Quote the material below exactly as written, from the first line to the line that holds "Given: Click the opening quotation mark icon", endpoints included.

Given records Start Marker

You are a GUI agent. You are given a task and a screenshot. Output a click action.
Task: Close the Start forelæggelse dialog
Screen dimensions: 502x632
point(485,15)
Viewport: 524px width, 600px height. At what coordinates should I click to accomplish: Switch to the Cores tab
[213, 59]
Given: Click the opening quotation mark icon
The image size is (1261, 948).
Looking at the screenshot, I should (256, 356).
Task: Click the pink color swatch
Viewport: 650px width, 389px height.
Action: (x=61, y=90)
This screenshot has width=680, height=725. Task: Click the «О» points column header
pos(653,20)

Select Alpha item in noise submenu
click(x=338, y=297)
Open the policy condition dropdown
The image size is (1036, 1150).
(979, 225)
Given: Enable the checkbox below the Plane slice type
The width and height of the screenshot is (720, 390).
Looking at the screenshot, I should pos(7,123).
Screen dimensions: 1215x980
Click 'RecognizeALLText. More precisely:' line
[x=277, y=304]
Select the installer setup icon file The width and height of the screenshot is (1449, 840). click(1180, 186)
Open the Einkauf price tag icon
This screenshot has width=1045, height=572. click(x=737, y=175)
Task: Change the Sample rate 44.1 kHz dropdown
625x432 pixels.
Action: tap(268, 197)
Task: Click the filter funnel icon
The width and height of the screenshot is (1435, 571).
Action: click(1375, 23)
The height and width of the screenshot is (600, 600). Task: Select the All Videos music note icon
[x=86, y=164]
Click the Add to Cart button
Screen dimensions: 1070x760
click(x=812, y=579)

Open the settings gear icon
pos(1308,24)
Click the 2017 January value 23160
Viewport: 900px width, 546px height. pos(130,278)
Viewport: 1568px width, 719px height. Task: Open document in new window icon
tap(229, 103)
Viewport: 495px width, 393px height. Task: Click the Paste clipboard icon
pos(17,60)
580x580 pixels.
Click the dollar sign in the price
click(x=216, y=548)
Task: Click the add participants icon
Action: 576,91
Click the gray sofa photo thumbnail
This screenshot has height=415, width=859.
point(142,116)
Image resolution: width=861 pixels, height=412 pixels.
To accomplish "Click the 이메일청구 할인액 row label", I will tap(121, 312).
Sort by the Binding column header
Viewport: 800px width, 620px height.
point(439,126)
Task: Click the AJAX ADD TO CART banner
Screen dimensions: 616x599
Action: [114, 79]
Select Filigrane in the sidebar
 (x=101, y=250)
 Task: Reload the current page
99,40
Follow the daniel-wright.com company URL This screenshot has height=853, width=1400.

Given records End Marker

§ Worked solution:
You are a GUI agent. You are given a task and a screenshot. Output a click action.
Task: Close the Start forelæggelse dialog
Screen dimensions: 502x632
point(485,15)
Viewport: 524px width, 600px height. At what coordinates should I click to accomplish: Switch to the Cores tab
[213, 59]
Given: Click the opening quotation mark icon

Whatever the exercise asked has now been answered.